* [WORK INSTRUCTIONS]: Every record, from first to last, should be written out again exactly.

* [Stored records]:
--- START ---

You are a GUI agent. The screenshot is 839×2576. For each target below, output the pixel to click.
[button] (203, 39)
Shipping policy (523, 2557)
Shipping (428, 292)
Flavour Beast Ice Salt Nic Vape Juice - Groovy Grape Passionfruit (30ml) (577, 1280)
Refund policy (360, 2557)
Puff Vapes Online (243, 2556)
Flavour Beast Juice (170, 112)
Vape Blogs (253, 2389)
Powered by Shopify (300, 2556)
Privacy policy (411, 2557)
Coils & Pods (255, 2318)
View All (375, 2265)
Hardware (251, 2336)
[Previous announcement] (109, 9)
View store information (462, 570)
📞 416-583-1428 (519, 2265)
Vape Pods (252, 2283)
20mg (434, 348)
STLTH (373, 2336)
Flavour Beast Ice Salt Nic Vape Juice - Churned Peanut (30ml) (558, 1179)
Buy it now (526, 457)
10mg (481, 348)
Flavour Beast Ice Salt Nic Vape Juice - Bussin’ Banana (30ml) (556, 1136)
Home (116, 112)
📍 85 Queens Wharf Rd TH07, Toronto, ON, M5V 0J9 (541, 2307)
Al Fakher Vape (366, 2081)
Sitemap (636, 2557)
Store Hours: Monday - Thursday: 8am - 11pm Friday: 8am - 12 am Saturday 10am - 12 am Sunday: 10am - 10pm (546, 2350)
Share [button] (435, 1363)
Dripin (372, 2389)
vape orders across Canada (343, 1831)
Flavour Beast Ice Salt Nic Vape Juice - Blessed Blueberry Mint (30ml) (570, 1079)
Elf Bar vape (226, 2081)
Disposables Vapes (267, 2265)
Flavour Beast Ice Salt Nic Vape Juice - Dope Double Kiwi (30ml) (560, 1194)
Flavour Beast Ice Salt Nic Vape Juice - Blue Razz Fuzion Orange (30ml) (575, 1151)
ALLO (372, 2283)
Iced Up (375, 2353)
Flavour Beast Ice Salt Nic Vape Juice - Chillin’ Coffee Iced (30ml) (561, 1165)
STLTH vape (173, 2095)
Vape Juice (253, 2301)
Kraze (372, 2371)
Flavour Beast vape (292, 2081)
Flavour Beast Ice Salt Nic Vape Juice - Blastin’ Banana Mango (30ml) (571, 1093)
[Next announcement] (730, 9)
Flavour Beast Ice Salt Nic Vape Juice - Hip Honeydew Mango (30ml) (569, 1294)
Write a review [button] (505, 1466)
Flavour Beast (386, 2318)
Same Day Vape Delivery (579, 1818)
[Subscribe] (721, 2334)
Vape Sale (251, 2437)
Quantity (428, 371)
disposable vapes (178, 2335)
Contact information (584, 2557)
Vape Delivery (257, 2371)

--- END ---

* [TASK ANSWER]:
You are a GUI agent. The screenshot is 839×2576. For each target below, output the pixel to click.
[button] (203, 39)
Shipping policy (523, 2557)
Shipping (428, 292)
Flavour Beast Ice Salt Nic Vape Juice - Groovy Grape Passionfruit (30ml) (577, 1280)
Refund policy (360, 2557)
Puff Vapes Online (243, 2556)
Flavour Beast Juice (170, 112)
Vape Blogs (253, 2389)
Powered by Shopify (300, 2556)
Privacy policy (411, 2557)
Coils & Pods (255, 2318)
View All (375, 2265)
Hardware (251, 2336)
[Previous announcement] (109, 9)
View store information (462, 570)
📞 416-583-1428 (519, 2265)
Vape Pods (252, 2283)
20mg (434, 348)
STLTH (373, 2336)
Flavour Beast Ice Salt Nic Vape Juice - Churned Peanut (30ml) (558, 1179)
Buy it now (526, 457)
10mg (481, 348)
Flavour Beast Ice Salt Nic Vape Juice - Bussin’ Banana (30ml) (556, 1136)
Home (116, 112)
📍 85 Queens Wharf Rd TH07, Toronto, ON, M5V 0J9 (541, 2307)
Al Fakher Vape (366, 2081)
Sitemap (636, 2557)
Store Hours: Monday - Thursday: 8am - 11pm Friday: 8am - 12 am Saturday 10am - 12 am Sunday: 10am - 10pm (546, 2350)
Share [button] (435, 1363)
Dripin (372, 2389)
vape orders across Canada (343, 1831)
Flavour Beast Ice Salt Nic Vape Juice - Blessed Blueberry Mint (30ml) (570, 1079)
Elf Bar vape (226, 2081)
Disposables Vapes (267, 2265)
Flavour Beast Ice Salt Nic Vape Juice - Dope Double Kiwi (30ml) (560, 1194)
Flavour Beast Ice Salt Nic Vape Juice - Blue Razz Fuzion Orange (30ml) (575, 1151)
ALLO (372, 2283)
Iced Up (375, 2353)
Flavour Beast Ice Salt Nic Vape Juice - Chillin’ Coffee Iced (30ml) (561, 1165)
STLTH vape (173, 2095)
Vape Juice (253, 2301)
Kraze (372, 2371)
Flavour Beast vape (292, 2081)
Flavour Beast Ice Salt Nic Vape Juice - Blastin’ Banana Mango (30ml) (571, 1093)
[Next announcement] (730, 9)
Flavour Beast Ice Salt Nic Vape Juice - Hip Honeydew Mango (30ml) (569, 1294)
Write a review [button] (505, 1466)
Flavour Beast (386, 2318)
Same Day Vape Delivery (579, 1818)
[Subscribe] (721, 2334)
Vape Sale (251, 2437)
Quantity (428, 371)
disposable vapes (178, 2335)
Contact information (584, 2557)
Vape Delivery (257, 2371)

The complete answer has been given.